_Data shown_
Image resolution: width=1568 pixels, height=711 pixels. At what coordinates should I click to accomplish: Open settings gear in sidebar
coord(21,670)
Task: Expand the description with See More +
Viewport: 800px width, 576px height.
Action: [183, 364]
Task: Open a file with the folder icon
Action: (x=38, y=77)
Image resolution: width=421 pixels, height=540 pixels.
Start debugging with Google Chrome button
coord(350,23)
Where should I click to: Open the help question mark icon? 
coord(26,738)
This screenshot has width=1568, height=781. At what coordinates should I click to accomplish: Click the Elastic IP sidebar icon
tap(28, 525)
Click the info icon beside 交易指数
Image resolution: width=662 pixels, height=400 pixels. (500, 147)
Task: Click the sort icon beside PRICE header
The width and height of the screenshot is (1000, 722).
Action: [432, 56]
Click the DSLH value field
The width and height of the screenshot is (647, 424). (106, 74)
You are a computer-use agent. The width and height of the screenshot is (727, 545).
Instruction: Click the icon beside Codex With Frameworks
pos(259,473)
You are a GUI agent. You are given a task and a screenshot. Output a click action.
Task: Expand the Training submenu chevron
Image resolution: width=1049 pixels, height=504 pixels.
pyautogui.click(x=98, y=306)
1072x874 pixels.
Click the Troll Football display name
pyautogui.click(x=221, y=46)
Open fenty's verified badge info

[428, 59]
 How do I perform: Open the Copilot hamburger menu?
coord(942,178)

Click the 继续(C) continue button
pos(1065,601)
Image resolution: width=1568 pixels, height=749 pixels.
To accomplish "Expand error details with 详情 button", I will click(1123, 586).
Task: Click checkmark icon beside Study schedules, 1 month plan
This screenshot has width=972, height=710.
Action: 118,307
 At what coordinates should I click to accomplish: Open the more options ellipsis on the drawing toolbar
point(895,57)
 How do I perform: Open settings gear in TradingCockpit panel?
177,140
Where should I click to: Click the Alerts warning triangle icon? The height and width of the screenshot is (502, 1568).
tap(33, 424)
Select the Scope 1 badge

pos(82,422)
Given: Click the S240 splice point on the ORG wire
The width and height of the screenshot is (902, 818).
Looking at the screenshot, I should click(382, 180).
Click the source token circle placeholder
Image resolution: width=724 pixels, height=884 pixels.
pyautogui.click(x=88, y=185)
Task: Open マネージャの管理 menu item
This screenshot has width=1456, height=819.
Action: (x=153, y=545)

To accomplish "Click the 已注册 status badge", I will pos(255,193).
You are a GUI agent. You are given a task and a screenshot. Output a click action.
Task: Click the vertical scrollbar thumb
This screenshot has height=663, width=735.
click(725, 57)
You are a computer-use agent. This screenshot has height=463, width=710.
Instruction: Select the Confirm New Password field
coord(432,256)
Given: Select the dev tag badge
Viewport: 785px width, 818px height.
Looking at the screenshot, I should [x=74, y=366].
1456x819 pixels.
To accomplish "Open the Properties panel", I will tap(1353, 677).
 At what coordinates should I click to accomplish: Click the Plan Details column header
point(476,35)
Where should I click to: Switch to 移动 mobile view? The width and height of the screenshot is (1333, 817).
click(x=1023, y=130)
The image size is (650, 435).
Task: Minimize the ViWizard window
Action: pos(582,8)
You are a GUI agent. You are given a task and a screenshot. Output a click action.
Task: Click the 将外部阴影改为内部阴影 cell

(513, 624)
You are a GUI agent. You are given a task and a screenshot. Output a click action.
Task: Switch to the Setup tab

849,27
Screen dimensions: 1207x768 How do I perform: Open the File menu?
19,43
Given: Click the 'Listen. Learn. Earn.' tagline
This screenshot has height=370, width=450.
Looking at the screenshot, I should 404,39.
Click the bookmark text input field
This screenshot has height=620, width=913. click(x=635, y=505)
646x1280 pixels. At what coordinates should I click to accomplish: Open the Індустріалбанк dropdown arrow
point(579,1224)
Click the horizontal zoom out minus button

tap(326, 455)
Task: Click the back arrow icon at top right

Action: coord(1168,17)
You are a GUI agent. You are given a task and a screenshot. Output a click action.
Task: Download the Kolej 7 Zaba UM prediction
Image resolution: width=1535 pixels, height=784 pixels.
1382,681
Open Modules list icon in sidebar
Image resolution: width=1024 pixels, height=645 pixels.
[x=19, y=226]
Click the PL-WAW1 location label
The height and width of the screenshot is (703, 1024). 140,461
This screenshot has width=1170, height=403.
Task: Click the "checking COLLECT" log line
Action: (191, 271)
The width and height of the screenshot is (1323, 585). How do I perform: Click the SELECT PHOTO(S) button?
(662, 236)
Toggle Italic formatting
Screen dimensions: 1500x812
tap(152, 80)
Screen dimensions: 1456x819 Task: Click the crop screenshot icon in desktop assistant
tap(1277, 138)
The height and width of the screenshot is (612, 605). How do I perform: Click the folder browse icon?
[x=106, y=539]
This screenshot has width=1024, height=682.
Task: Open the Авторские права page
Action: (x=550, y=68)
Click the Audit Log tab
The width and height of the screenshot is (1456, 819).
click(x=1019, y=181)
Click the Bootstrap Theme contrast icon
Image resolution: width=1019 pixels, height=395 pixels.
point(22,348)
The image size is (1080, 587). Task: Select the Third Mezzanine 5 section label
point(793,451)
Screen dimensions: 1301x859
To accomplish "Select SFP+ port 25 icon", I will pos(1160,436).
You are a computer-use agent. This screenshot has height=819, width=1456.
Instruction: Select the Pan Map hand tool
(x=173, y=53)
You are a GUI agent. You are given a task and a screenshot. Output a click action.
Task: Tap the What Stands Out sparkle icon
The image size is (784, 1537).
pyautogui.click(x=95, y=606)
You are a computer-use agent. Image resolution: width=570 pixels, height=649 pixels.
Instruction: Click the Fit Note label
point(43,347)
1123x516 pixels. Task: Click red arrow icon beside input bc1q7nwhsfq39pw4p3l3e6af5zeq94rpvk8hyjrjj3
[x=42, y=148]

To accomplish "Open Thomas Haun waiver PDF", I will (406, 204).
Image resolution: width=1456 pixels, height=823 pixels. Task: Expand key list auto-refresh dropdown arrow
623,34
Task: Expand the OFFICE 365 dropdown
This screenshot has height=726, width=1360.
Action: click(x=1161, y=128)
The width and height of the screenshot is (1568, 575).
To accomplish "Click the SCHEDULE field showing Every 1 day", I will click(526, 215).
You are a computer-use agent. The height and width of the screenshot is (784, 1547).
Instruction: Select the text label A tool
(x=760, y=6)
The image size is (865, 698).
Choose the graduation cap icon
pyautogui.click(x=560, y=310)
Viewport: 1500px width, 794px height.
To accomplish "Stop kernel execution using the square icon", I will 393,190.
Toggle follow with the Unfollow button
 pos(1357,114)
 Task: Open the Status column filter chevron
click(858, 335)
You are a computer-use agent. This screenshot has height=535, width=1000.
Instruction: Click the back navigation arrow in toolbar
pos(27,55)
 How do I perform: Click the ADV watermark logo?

_Short problem_
Print the records between the line holding "How do I perform: Open settings" and the line holding "Looking at the screenshot, I should 404,39.", inclusive, reproducing each line exactly and including nothing else.

_Solution_
 How do I perform: Open settings gear in TradingCockpit panel?
177,140
Where should I click to: Click the Alerts warning triangle icon? The height and width of the screenshot is (502, 1568).
tap(33, 424)
Select the Scope 1 badge

pos(82,422)
Given: Click the S240 splice point on the ORG wire
The width and height of the screenshot is (902, 818).
Looking at the screenshot, I should click(382, 180).
Click the source token circle placeholder
Image resolution: width=724 pixels, height=884 pixels.
pyautogui.click(x=88, y=185)
Task: Open マネージャの管理 menu item
This screenshot has width=1456, height=819.
Action: (x=153, y=545)

To accomplish "Click the 已注册 status badge", I will pos(255,193).
You are a GUI agent. You are given a task and a screenshot. Output a click action.
Task: Click the vertical scrollbar thumb
This screenshot has height=663, width=735.
click(725, 57)
You are a computer-use agent. This screenshot has height=463, width=710.
Instruction: Select the Confirm New Password field
coord(432,256)
Given: Select the dev tag badge
Viewport: 785px width, 818px height.
Looking at the screenshot, I should [x=74, y=366].
1456x819 pixels.
To accomplish "Open the Properties panel", I will tap(1353, 677).
 At what coordinates should I click to accomplish: Click the Plan Details column header
point(476,35)
Where should I click to: Switch to 移动 mobile view? The width and height of the screenshot is (1333, 817).
click(x=1023, y=130)
The image size is (650, 435).
Task: Minimize the ViWizard window
Action: pos(582,8)
You are a GUI agent. You are given a task and a screenshot. Output a click action.
Task: Click the 将外部阴影改为内部阴影 cell

(513, 624)
You are a GUI agent. You are given a task and a screenshot. Output a click action.
Task: Switch to the Setup tab

849,27
Screen dimensions: 1207x768 How do I perform: Open the File menu?
19,43
Given: Click the 'Listen. Learn. Earn.' tagline
This screenshot has height=370, width=450.
Looking at the screenshot, I should 404,39.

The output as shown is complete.